TASK DESCRIPTION :: Among the lines below, keep only those from the one containing "Screenshot is 884x2576." through the one containing "Озерской (211, 182)", and reproduce them exactly.

RECORD EXTRACTS ::
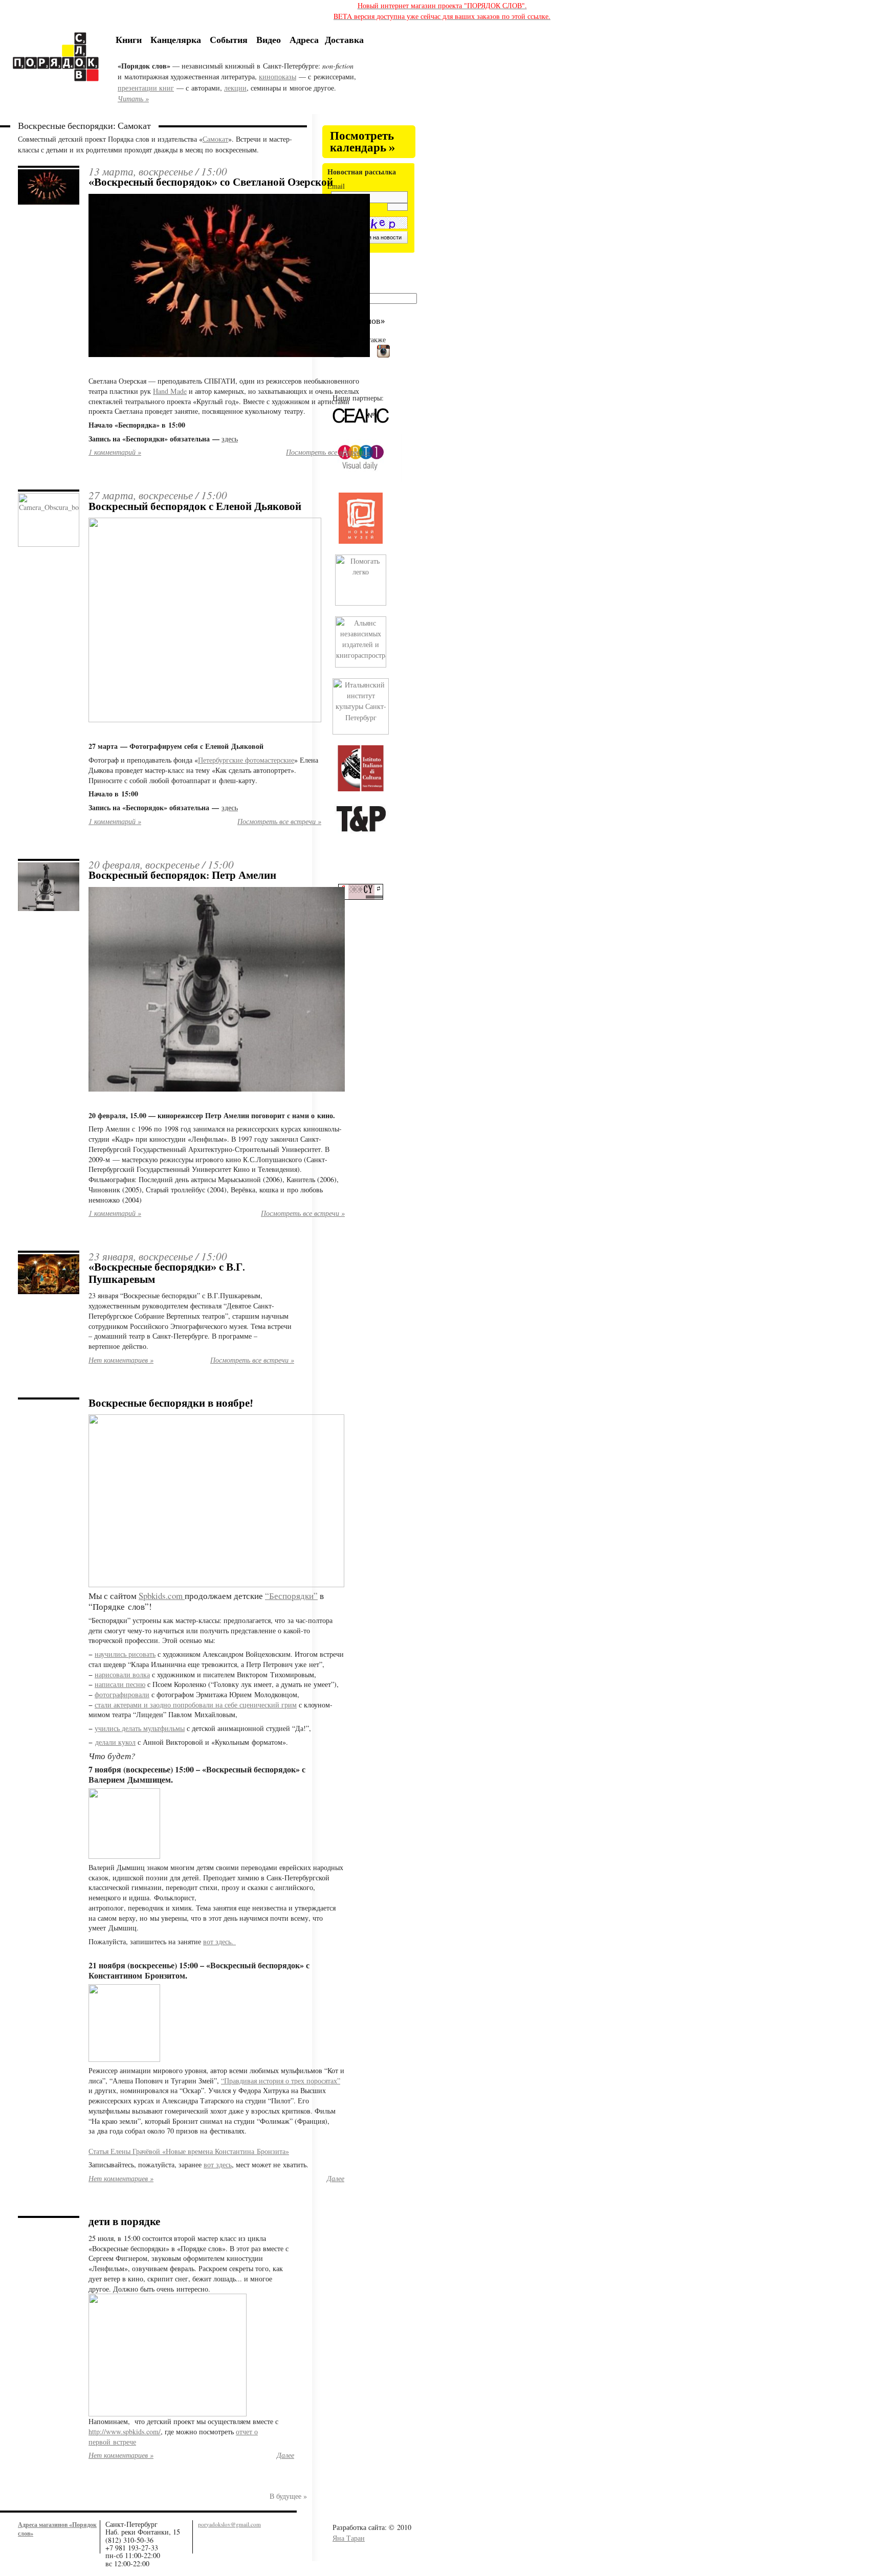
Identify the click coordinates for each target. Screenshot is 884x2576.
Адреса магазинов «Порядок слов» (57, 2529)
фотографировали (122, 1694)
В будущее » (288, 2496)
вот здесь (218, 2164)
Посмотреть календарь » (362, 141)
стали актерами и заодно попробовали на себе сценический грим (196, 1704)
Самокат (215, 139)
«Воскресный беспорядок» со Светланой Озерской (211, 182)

--

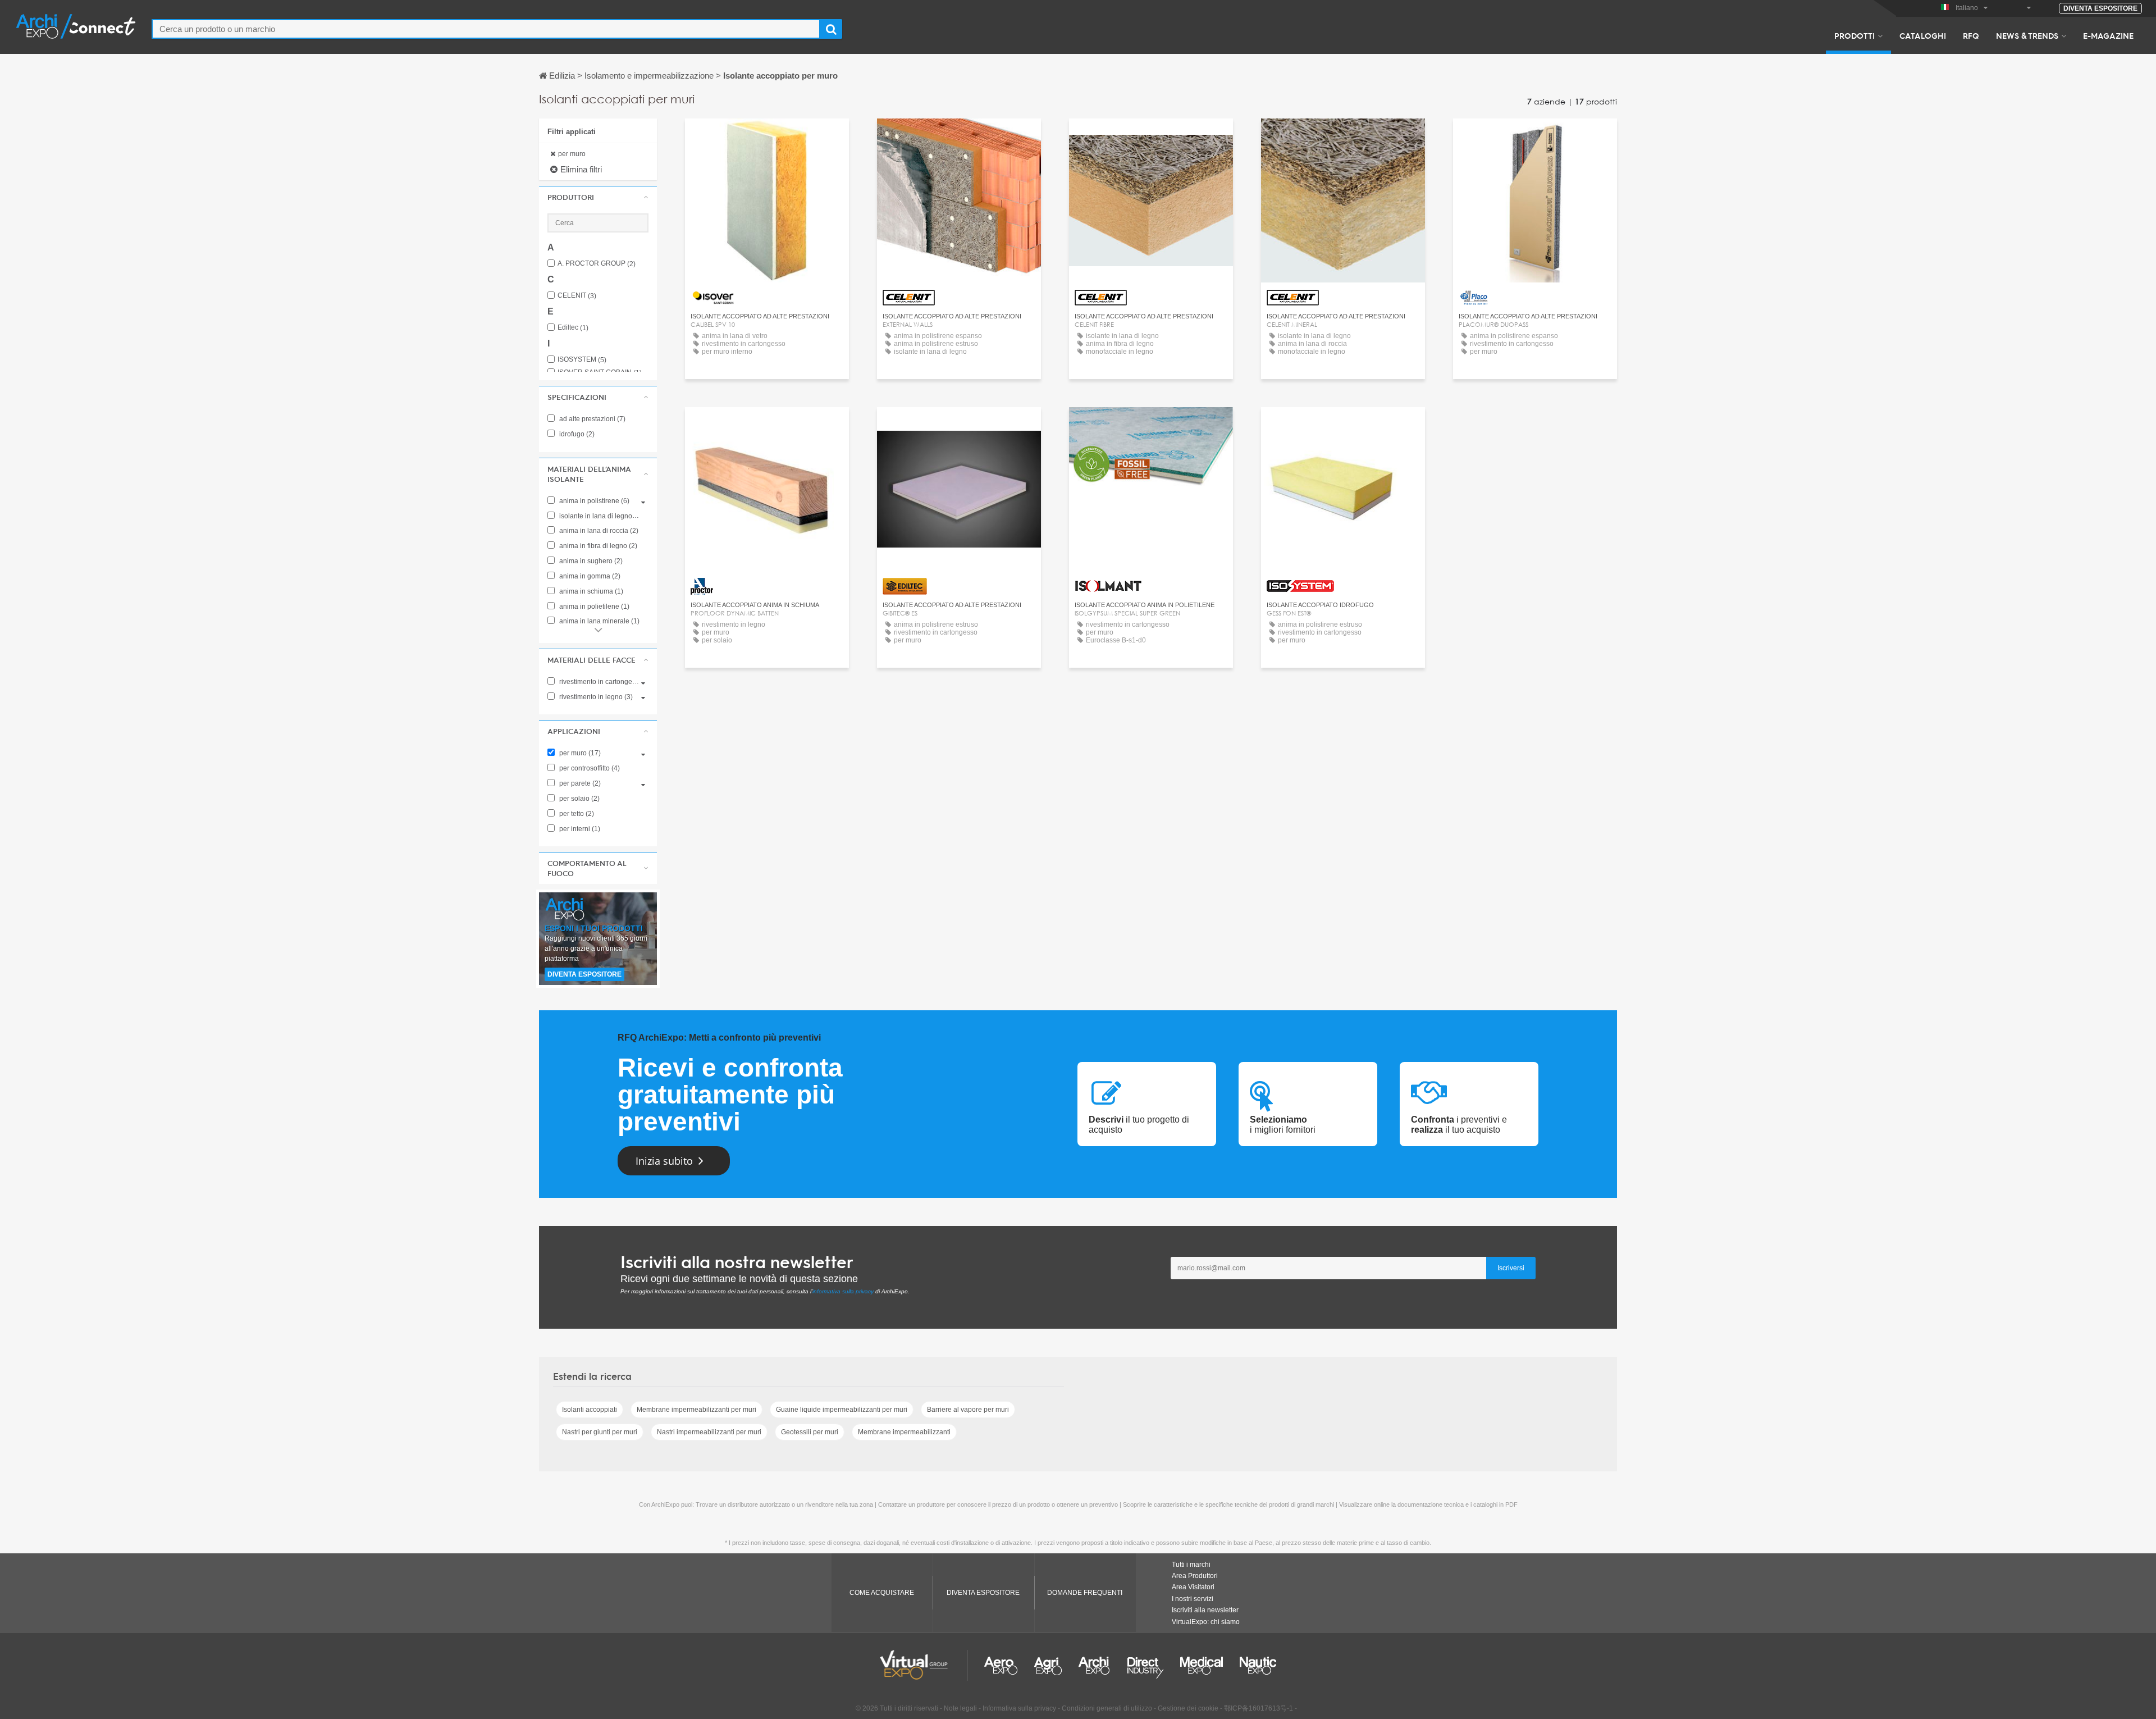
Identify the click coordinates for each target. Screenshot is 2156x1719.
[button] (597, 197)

YOUR SOLUTION ::
Identify the click coordinates for each target. Screenshot is 884x2576.
Адреса магазинов «Порядок слов» (57, 2529)
фотографировали (122, 1694)
В будущее » (288, 2496)
вот здесь (218, 2164)
Посмотреть календарь » (362, 141)
стали актерами и заодно попробовали на себе сценический грим (196, 1704)
Самокат (215, 139)
«Воскресный беспорядок» со Светланой Озерской (211, 182)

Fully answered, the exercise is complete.